* start Supplied passage *
Underneath that unfamiliar surface, the work is largely what low-voltage contractors already know: route cable, terminate pairs, label everything, commission the system. The electrician scope — connecting the transmitter to the existing AC panel — is a small portion of the total installation hours. The rest is low-voltage work.

This guide covers the full installation sequence, what’s different from conventional electrical work, and what commonly goes wrong.


System components

Every FMP installation has three parts:

Headend (transmitter) Connects to an existing AC electrical panel. Manages fault monitoring for every power delivery cycle. Controls output to each cable run. The transmitter is the listed safety device — UL 1400-1. It is installed by a licensed electrician and is the only piece of the installation that touches line voltage.

Managed power link (cable) Standard 16 AWG structured cable pairs — the same physical type used for communications wiring. No conduit required. No junction boxes along the run. The cable carries DC power packets from the transmitter to the receiver. It can share trays and raceways with low-voltage data cabling and cannot be mixed with line-voltage wiring.
* end Supplied passage *
* start Supplied material *
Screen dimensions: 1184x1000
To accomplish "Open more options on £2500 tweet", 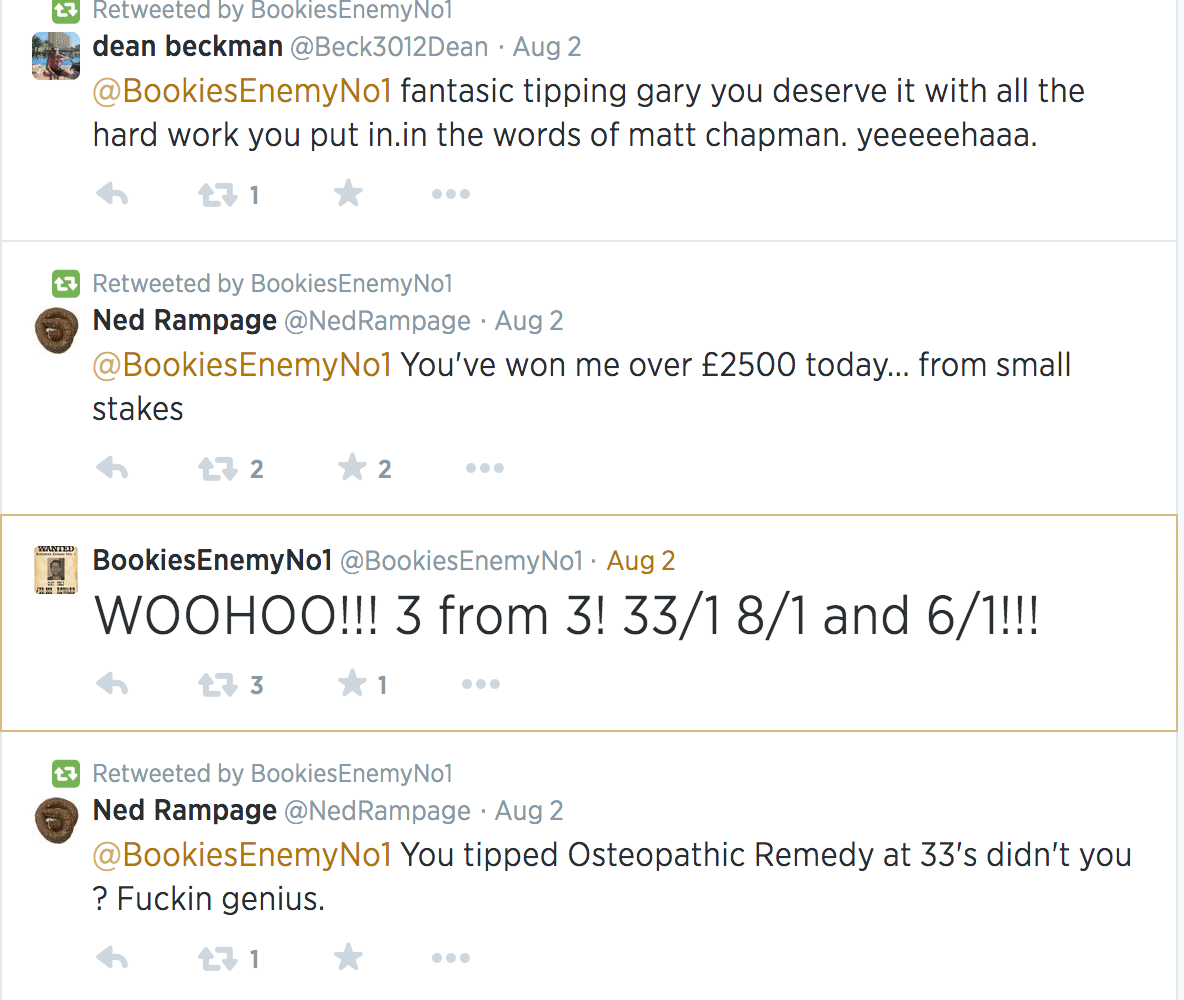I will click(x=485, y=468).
* end Supplied material *
Please carry the FMP installation guide forward from its final sentence.

Load end (receiver) Converts the DC power packets to whatever the connected load needs: 240V AC for a heat pump, specific DC voltage for rack equipment, or other outputs depending on the receiver model. UL 1400-2 listed. In most jurisdictions, termination at the receiver does not require a licensed electrician — verify local amendments.

The transmitter manages all safety behavior for the entire run. The cable and receiver have no protective function of their own — the safety logic lives in the headend.


What requires a licensed electrician

  • Panel connection at the transmitter input — the transmitter connects to an existing AC panel; this is a line-voltage connection and requires a licensed electrician in all jurisdictions
  • Any line-voltage connection at the load — for example, a heat pump disconnect fed from a conventional circuit that the project also includes
  • Permit application — in most jurisdictions, the permit application requires a licensed electrician’s signature

What typically does not require a licensed electrician (verify local amendments):

  • Pulling and routing FMP cable
  • Terminating at the receiver
  • Mounting receivers and transmitters
  • Commissioning the transmitter (operating the transmitter’s commissioning check is not electrical work in the licensing sense)

FMP reduces the licensed electrician scope significantly compared to a conventional electrical retrofit. It does not eliminate it.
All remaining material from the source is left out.